Here, the arrest was by a California officer, and California law is to be looked to. Miller v. United States, 1958, 357 U.S. 301, 78 S. Ct. 1190, 2 L. Ed. 2d 1332. California permits an arrest without a warrant if the officer has probable cause to believe that the person arrested has committed a felony. Cal. Pen.C. § 836; People v. Coleman, 1965, 235 Cal. App. 2d 612, 45 Cal. Rptr. 542. This rule applies where the arrest is made under authority of a defective warrant. See People v. Tillman, 1965, 238 Cal. App. 2d 134, 47 Cal. Rptr. 614. The federal law is similar. Go-Bart Importing Co. v. United States, 1930, 282 U.S. 344, 356, 51 S. Ct. 153, 75 L. Ed. 374. The officer had probable cause if what was known to him was such that a reasonable person having such knowledge would believe that the brothers had committed a felony. People v. Murphy, 1959, 173 Cal. App. 2d 367, 343 P.2d 273; People v. Luckman, 1961, 198 Cal. App. 2d 347, 18 Cal. Rptr. 167. Reese surely had sufficient information to warrant such a belief.
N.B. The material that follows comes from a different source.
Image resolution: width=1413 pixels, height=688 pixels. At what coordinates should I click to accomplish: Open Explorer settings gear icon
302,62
Nor is the fact that his information was hearsay a basis for holding that he did not have probable cause. Draper v. United States, 1959, 358 U.S. 307, 79 S. Ct. 329, 3 L. Ed. 2d 327; Ker v. State of California, 1963, 374 U.S. 23, 83 S. Ct. 1623, 10 L. Ed. 2d 726; Reed v. United States, 9 Cir., 1966, 364 F.2d 630; Gilbert v. United States, 9 Cir., 1966, 366 F.2d 923; People v. Schader, 1965, 62 Cal. 2d 716, 44 Cal. Rptr. 193, 401 P.2d 665; Willson v. Superior Court, 1956, 46 Cal. 2d 291, 294 P.2d 36. No modern police department could function effectively if officers could not rely upon the sort of information that Reese had in making arrests. We hold that the arrest was valid.
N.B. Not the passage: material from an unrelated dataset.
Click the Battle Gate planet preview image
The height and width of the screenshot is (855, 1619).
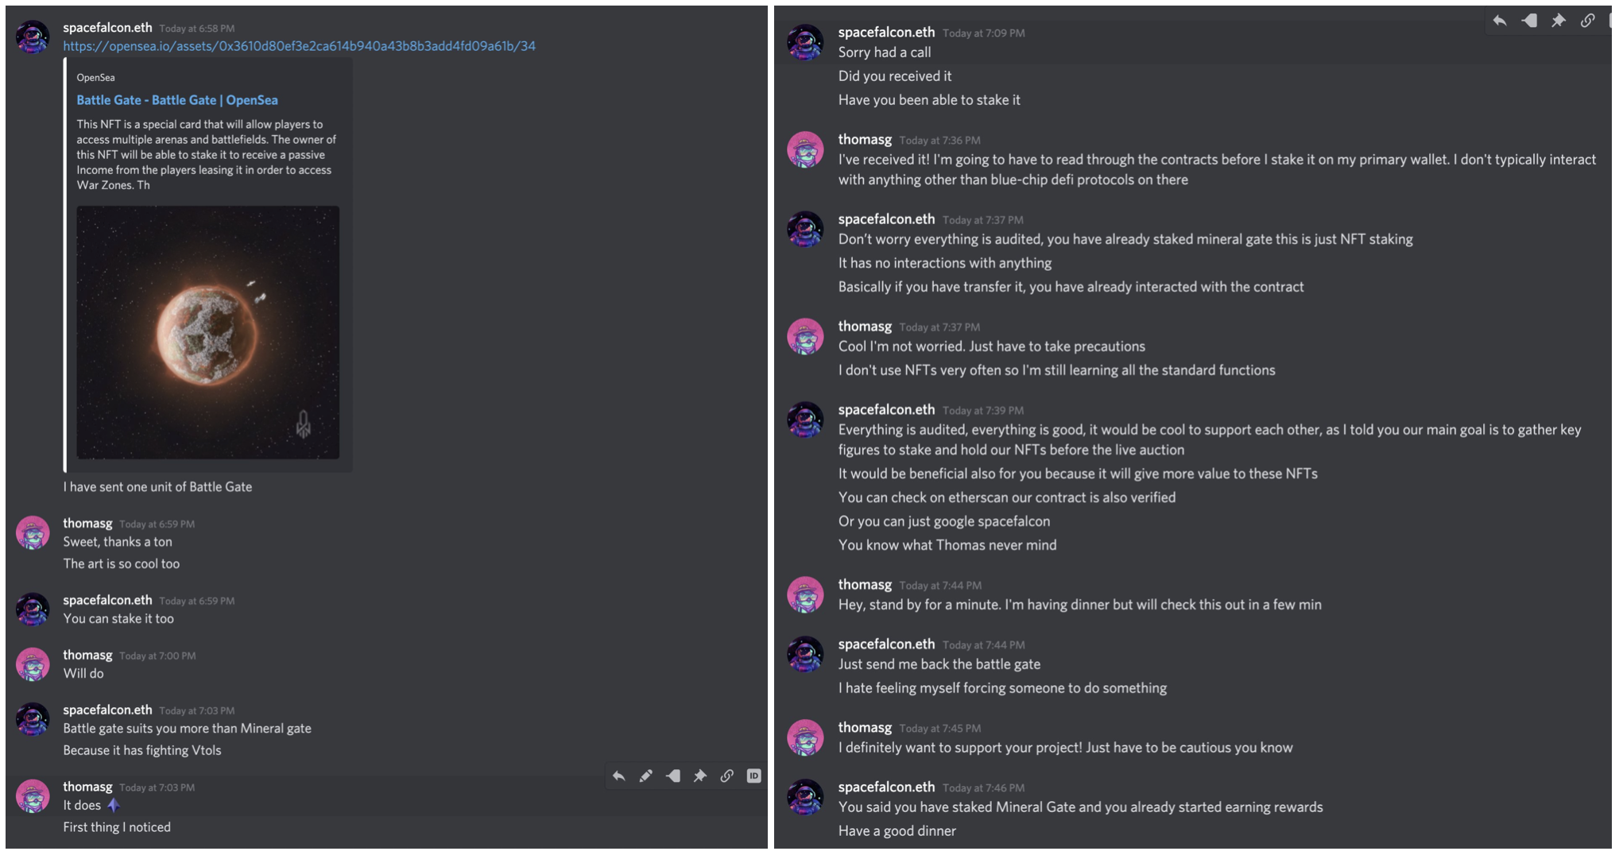point(207,332)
The arrest occurred at 3 P.M. on February 19, 1964. William resisted and assaulted Reese. The brothers were taken to the Arcadia Police Department, which had jurisdiction of the place where the assault occurred, and were there booked for assault with intent to commit murder. They were then taken to the South Pasadena Police Department, arriving at just after 5 P.M. Booking was completed at 6:30 P.M. Between 6:30 and 8:30, the brothers were questioned by the South Pasadena police. They gave no pertinent information. At 8 P.M. a special agent of the F.B.I. arrived. He interviewed Robert at 8:30 and gave him the usual F.B.I. warning. Robert refused to answer questions. At 9:00, he asked to talk to William. This was permitted. At 10:00, both brothers were interviewed by the agent, who again gave them the warning. Robert then confessed the Pioneer National Bank robbery, and William nodded his assent.
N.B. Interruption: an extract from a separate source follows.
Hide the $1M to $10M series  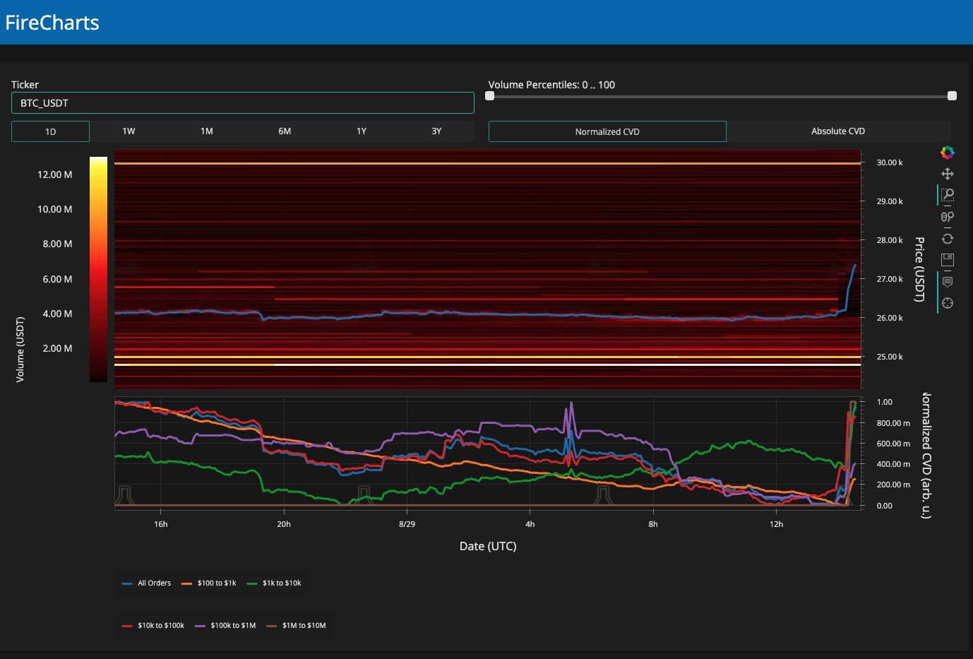(x=296, y=626)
It is urged that the questioning violated the McNabb-Mallory rule (McNabb v. United States, 1943, 318 U.S. 332, 63 S. Ct. 608, 87 L. Ed. 819; Mallory v. United States, 1957, 354 U.S. 449, 77 S. Ct. 1356, 1 L. Ed. 2d 1479), in that the brothers were not taken before a magistrate as required by Rule 5 (a), F.R.Crim. Proc. But they were in state, not federal custody, and state law governed their detention. That law Cal.Pen.C. § 825 provides:

"The defendant must in all cases be taken before the magistrate without unnecessary delay, and, in any event, within two days after his arrest, excluding Sundays and holidays * *."

And the record shows that a magistrate would be available to arraign them at 2 P.M. the next day. Whether they were so arraigned does not appear.

The McNabb-Mallory rule is predicated on a federal procedural rule, not upon the fourteenth amendment. It has no application here. Muldrow v. United States, 9 Cir., 1960, 281 F.2d 903; Cotton v. United States, 9 Cir., 1967, 371 F.2d 385; Carpenter v. United States, 4 Cir., 1959, 264 F.2d 565, 571.

It is conceded that the confession was voluntary, and that Miranda v. State of Arizona, 1966, 384 U.S. 436, 86 S. Ct. 1602, 16 L. Ed. 2d 694, does not apply. Johnson v. State of New Jersey, 1966, 384 U.S. 719, 86 S. Ct. 1772, 16 L. Ed. 2d 882.